Tools for simulating DDoS attacks [closed]

Solution 1:

There are basically three types of DDOS attacks:

----->Application-layer DDOS attack
----->Protocol DOS attack
----->Volume-based DDOS attack

> Application layer

 DDOS attack: Application-layer DDOS attacks are attacks that target Windows,
               Apache, OpenBSD, or other software vulnerabilities 
               to perform the attack and crash the server.

> Protocol DDOS attack

DDOS attack : A protocol DDOS attacks is a DOS attack on the protocol level. 
               This category includes Synflood, Ping of Death, and more.

> Volume-based

 DDOS attack: This type of attack includes ICMP floods,
               UDP floods, and other kind of floods performed via spoofed packets.

There are many tools available for free that can be used to flood a server and test the performance of server . A few tools also support a zombie network to perform DDOS .

1. LOIC (Low Orbit Ion Canon)

2. XOIC

3. HULK (HTTP Unbearable Load King)

4. DDOSIM—Layer 7 DDOS Simulator

5. R-U-Dead-Yet

6. Tor’s Hammer

7. PyLoris

8. OWASP DOS HTTP POST

9. DAVOSET

10. GoldenEye HTTP Denial Of Service Tool

Solution 2:

First you need to define what kind of attack you're trying to simulate.
Some common options include:

• TCP connection pool exhaustion
• Bandwidth exhaustion
• CPU/Memory exhaustion

Next pick (or write)tools that can be used to simulate that type of attack (HTTP Load Testing programs are often used, but there are dedicated tools out there as well. I'm not going to list them - you can Google as well as I can.)

Finally, run the attacks against your environment.
This may require additional machines (for an internal test), or multiple external environments (to effectively simulate an external threat).

BIG IMPORTANT WARNING

You should schedule and announce your test window so users are aware of the possibility of an outage. Often simulations result in actual failures.

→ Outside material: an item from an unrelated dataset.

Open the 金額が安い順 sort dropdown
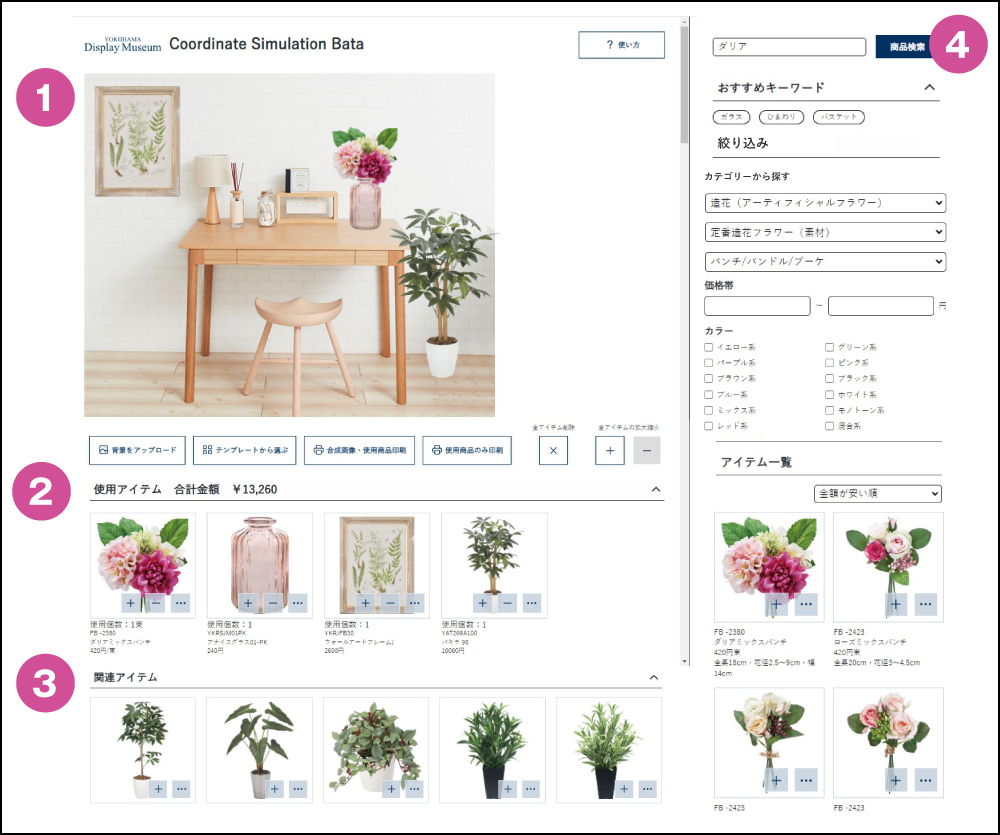 (x=878, y=493)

Under NO Circumstances should you run a DoS simulation/test attack against your environment without first notifying your hosting provider. This is especially true for external / full stack tests that will be going through your provider's network.

Solution 3:

I don't have much experience with it, but take a look at LOIC (http://sourceforge.net/projects/loic/). You'll have to setup a number of clients, but you should be able to essentially DDoS yourself.

Solution 4:

A 'strong' DDoS attack is highly relative to your environment, and would be near impossible to replicate by yourself if we're talking about a public website and not within a controlled environment. A DoS attack is one thing, in order to simulate a real Distributed denial of service attack you need a real test-bed of botnet(s) which I'm sure you don't own (<<). It's not difficult to find a free/fee-for-all botnets that you can use with certain 'off-hacker-sites' applications, but would/should you really trust these to not do more damage than you expect? The last thing you want is being in a hacker's radar, and/or associated with a vulnerable site.

IMHO, a good DDoS will always win... specially if you don't have the good disaster recovery/business continuation plan.

This is coming from someone who's lived through a DDoS (DNS amplification attack), it's no picnic and even though it's highly exciting, it's nothing you want happened to your network/website/host.